The experiment by Professor Davies has been highlighted by the UK Space Agency in its National Strategy for Space Environments and Human Spaceflight, which was published this week - www.gov.uk/government/uploads/ … light_Strategyv2.pdf
The strategy is published ahead of British ESA astronaut Tim Peake's maiden voyage, expected in December 2015. Tim will be the first British astronaut to visit the International Space Station (ISS) and during his six month mission will conduct a range of scientific experiments, which will increase knowledge, deliver benefits on Earth and test technologies for future missions further afield, such as to the Moon or Mars.
Minister for Universities and Science Jo Johnson said: "From new advances in healthcare to getting our young people really excited about science, human spaceflight has the potential to deliver a huge range of benefits here on Earth. This strategy outlines our ambition to advance scientific knowledge and create the right environment for human spaceflight and space environment research to boost growth and deliver new technologies that will improve everyday life in the future."

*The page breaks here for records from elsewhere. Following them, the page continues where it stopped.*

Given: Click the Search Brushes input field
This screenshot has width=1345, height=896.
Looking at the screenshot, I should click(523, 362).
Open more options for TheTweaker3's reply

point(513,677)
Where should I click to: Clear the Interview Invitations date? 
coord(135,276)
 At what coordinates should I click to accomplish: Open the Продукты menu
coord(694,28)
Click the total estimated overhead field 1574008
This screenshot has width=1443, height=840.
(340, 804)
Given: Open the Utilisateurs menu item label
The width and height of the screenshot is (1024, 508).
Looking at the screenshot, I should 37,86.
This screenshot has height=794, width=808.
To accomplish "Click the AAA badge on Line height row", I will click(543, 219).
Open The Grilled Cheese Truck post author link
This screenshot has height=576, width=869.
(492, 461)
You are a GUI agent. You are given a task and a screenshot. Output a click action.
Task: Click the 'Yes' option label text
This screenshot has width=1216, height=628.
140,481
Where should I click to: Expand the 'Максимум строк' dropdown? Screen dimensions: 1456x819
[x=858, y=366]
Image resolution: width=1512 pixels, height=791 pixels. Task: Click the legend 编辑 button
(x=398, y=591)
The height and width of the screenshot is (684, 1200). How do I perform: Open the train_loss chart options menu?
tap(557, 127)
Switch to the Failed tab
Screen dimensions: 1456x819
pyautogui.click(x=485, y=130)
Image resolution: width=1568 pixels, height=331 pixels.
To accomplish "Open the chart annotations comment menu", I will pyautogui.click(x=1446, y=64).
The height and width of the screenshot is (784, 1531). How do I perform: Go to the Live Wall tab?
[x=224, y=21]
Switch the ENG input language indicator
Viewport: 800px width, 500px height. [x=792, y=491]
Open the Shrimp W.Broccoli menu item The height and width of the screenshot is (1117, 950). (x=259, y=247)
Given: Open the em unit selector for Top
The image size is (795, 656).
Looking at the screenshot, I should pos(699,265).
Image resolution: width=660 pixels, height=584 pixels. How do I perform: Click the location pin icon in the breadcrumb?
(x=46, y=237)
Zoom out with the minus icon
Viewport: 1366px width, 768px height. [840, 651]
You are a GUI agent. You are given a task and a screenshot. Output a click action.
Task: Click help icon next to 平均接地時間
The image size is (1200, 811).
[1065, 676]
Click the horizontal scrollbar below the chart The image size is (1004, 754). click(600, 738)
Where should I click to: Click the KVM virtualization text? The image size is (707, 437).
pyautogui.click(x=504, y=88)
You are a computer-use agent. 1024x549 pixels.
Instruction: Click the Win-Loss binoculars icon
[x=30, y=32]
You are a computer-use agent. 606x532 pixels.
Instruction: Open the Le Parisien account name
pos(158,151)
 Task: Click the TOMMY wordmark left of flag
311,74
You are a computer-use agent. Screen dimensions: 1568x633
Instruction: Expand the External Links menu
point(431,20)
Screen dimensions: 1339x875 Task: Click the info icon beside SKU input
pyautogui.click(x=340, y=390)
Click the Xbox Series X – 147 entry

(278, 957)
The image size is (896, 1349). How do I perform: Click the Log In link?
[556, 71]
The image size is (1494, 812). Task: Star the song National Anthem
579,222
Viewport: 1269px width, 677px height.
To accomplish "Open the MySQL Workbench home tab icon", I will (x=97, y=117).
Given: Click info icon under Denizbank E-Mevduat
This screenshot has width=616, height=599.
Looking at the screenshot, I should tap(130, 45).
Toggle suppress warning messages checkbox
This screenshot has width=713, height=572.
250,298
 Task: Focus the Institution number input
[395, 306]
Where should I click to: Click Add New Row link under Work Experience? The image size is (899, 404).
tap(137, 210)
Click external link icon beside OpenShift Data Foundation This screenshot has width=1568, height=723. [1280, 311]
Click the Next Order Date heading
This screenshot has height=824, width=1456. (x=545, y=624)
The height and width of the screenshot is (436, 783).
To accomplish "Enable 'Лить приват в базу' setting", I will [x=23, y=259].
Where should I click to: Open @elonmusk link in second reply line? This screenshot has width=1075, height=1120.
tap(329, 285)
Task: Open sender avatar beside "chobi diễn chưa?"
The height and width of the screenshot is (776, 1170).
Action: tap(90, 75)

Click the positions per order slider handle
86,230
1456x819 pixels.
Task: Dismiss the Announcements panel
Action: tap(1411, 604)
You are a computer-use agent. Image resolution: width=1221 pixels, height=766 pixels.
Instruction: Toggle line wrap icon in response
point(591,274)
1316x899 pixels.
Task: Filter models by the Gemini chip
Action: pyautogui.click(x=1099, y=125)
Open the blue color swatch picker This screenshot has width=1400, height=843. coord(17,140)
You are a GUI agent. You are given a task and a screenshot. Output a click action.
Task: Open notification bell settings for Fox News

Dr David Parker, Chief Executive of the UK Space Agency, said: "Our new national strategy is all about making the most of space: exploiting the unique opportunities for growth which human spaceflight and associated research programmes can offer. I'm immensely proud of British scientists, who really are among the world's best, as demonstrated by the strong showing in the recent international space life sciences competition. Space and life sciences are two areas where the UK has a proud heritage and the UK Space Agency is committed to helping researchers access unique facilities such as the ISS."